Caspase-1-dependent pore formation during pyroptosis leads to osmotic lysis of infected host macrophages
Article first published online: 4 JUL 2006
Volume 8, Issue 11, pages 1812–1825, November 2006
How to Cite
Fink, S. L. and Cookson, B. T. (2006), Caspase-1-dependent pore formation during pyroptosis leads to osmotic lysis of infected host macrophages. Cellular Microbiology, 8: 1812–1825. doi: 10.1111/j.1462-5822.2006.00751.x
- Issue published online: 4 JUL 2006
- Article first published online: 4 JUL 2006
- Received 17 November, 2005; revised 7 May, 2006; accepted 10 May, 2006.

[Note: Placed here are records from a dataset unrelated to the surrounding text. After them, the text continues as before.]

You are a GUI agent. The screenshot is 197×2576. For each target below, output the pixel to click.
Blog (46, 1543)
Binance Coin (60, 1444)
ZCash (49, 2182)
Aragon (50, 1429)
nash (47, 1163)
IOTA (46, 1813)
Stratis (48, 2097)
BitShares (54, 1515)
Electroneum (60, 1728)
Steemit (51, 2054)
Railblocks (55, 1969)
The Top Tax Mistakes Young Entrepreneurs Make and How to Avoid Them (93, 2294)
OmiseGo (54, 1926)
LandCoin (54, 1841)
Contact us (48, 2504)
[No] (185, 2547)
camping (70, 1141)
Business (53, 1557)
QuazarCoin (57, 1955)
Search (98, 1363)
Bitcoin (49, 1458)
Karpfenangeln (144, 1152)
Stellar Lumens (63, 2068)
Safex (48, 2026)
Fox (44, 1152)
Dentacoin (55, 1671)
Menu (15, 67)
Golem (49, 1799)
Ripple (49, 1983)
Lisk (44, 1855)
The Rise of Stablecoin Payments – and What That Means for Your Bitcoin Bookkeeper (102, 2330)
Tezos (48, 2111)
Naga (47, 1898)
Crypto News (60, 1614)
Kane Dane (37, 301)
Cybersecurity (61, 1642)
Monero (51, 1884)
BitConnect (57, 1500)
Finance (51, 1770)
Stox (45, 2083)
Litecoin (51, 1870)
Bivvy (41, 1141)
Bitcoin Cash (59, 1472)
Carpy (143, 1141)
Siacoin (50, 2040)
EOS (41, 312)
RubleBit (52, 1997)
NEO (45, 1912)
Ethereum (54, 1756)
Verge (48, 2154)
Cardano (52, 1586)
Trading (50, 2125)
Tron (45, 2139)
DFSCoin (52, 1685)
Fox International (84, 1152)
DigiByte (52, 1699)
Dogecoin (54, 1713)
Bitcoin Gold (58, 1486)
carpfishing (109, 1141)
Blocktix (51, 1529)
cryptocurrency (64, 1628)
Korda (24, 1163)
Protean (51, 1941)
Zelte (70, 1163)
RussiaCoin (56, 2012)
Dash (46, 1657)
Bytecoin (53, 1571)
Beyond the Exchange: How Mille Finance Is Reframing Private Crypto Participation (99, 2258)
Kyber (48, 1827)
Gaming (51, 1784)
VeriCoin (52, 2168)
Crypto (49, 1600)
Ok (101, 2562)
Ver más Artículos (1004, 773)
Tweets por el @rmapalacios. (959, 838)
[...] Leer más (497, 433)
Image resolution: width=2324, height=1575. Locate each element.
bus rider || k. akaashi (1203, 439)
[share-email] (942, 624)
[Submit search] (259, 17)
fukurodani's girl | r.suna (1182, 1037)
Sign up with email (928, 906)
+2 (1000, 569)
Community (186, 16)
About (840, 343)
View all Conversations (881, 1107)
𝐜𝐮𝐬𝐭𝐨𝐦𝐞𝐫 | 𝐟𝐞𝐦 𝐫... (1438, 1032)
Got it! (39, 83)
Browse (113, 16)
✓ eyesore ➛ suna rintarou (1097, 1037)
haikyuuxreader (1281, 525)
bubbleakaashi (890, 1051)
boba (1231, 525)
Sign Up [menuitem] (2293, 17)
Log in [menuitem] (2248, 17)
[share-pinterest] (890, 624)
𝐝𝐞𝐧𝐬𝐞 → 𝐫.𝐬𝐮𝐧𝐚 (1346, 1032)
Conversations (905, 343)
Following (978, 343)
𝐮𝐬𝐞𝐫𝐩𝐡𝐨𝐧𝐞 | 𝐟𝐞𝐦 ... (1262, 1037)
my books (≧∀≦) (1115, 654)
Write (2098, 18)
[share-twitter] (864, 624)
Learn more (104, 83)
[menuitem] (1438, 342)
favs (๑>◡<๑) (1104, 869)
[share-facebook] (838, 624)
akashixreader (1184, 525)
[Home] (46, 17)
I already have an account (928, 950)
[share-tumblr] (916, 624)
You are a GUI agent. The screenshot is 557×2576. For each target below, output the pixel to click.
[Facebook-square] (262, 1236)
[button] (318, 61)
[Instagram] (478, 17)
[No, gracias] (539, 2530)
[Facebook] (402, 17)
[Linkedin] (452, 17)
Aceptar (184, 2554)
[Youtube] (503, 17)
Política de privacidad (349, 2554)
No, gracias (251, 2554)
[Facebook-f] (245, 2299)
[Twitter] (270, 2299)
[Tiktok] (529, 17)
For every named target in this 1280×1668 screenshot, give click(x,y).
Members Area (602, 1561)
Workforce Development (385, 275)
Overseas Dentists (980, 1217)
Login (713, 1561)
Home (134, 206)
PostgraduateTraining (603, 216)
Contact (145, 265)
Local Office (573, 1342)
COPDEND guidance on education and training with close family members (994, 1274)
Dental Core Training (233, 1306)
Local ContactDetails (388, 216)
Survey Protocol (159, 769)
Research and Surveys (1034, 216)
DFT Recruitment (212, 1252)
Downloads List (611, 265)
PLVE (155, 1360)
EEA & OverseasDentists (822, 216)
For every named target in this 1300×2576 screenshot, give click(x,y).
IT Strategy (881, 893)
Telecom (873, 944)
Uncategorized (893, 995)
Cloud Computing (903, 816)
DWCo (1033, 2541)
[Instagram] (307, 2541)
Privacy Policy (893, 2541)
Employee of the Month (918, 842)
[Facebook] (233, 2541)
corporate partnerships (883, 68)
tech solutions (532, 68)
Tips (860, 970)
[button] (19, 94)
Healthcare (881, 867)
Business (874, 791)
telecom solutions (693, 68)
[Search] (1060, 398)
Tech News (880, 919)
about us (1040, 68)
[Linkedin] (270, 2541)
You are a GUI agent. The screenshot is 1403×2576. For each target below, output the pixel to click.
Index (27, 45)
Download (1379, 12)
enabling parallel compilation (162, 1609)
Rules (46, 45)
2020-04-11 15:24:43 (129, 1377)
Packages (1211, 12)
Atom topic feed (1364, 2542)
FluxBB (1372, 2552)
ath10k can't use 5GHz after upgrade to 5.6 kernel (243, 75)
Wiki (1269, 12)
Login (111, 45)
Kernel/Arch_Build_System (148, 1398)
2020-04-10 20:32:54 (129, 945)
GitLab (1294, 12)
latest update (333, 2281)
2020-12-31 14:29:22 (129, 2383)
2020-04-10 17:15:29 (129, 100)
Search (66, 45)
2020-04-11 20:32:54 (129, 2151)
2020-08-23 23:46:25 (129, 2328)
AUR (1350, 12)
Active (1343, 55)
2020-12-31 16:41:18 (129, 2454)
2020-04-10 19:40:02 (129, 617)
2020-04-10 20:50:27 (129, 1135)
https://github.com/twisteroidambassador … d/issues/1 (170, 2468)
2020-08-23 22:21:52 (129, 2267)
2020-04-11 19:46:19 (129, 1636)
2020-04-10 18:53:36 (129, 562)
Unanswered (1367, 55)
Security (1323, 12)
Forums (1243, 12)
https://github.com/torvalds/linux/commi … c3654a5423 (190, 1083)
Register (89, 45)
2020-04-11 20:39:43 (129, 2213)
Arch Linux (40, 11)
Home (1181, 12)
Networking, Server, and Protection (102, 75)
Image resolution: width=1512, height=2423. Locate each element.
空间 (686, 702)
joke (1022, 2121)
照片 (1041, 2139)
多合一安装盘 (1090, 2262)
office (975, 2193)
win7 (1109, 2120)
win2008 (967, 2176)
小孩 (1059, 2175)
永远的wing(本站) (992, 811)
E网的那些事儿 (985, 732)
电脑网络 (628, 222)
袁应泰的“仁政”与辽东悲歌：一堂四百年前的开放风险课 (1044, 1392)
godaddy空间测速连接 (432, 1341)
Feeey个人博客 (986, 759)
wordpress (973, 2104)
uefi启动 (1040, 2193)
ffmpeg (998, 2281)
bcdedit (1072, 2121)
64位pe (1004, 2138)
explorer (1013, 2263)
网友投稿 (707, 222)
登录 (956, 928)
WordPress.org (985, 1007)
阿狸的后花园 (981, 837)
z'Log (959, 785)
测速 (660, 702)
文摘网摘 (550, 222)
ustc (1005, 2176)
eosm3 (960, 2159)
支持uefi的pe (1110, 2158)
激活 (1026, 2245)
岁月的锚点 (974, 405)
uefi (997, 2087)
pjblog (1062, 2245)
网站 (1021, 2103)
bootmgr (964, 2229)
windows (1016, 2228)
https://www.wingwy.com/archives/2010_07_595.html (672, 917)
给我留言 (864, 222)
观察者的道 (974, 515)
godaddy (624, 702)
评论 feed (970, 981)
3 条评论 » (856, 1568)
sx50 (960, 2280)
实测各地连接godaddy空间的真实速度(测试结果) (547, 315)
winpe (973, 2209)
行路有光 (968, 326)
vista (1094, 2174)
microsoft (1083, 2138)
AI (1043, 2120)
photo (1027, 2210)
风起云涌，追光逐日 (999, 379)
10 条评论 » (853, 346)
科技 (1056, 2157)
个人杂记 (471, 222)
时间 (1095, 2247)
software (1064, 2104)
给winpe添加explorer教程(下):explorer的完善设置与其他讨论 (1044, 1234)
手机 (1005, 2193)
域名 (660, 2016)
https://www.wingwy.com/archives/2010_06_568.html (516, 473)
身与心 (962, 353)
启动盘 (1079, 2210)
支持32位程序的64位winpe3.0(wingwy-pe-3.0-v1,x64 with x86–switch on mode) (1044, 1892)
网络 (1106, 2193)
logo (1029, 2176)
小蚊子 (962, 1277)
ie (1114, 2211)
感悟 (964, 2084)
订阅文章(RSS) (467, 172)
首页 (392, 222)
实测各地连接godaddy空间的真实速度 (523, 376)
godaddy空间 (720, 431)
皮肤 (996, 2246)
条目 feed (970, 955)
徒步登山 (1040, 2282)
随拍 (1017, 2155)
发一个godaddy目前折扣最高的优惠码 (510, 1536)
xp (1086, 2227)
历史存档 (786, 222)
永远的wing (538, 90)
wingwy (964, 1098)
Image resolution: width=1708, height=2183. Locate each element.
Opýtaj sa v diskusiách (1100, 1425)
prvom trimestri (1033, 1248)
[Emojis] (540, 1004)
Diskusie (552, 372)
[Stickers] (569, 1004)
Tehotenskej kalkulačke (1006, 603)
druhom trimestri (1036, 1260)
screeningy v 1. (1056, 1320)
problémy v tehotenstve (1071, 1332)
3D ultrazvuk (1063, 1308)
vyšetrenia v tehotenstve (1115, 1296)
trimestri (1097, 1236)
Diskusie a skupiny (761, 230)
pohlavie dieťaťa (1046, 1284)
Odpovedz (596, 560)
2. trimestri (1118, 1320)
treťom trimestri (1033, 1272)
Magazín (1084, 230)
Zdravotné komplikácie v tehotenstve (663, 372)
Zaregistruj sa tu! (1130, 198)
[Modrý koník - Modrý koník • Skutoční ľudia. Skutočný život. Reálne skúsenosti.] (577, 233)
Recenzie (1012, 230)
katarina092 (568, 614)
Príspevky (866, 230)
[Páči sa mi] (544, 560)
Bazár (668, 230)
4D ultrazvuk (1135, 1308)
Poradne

Salmonella enterica serovar Typhimurium invades host macrophages and induces a unique caspase-1-dependent pathway of cell death termed pyroptosis, which is activated during bacterial infection in vivo. We demonstrate DNA cleavage during pyroptosis results from caspase-1-stimulated nuclease activity. Although poly(ADP-ribose) polymerase (PARP) activation by fragmented DNA depletes cellular ATP to cause lysis during oncosis, the rapid lysis characteristic of Salmonella-infected macrophages does not require PARP activity or DNA fragmentation. Membrane pores between 1.1 and 2.4 nm in diameter form during pyroptosis of host cells and cause swelling and osmotic lysis. Pore formation requires host cell actin cytoskeleton rearrangements and caspase-1 activity, as well as the bacterial type III secretion system (TTSS); however, insertion of functional TTSS translocons into the host membrane is not sufficient to directly evoke pore formation. Concurrent with pore formation, inflammatory cytokines are released from infected macrophages. This mechanism of caspase-1-mediated cell death provides additional experimental evidence supporting pyroptosis as a novel pathway of inflammatory programmed cell death.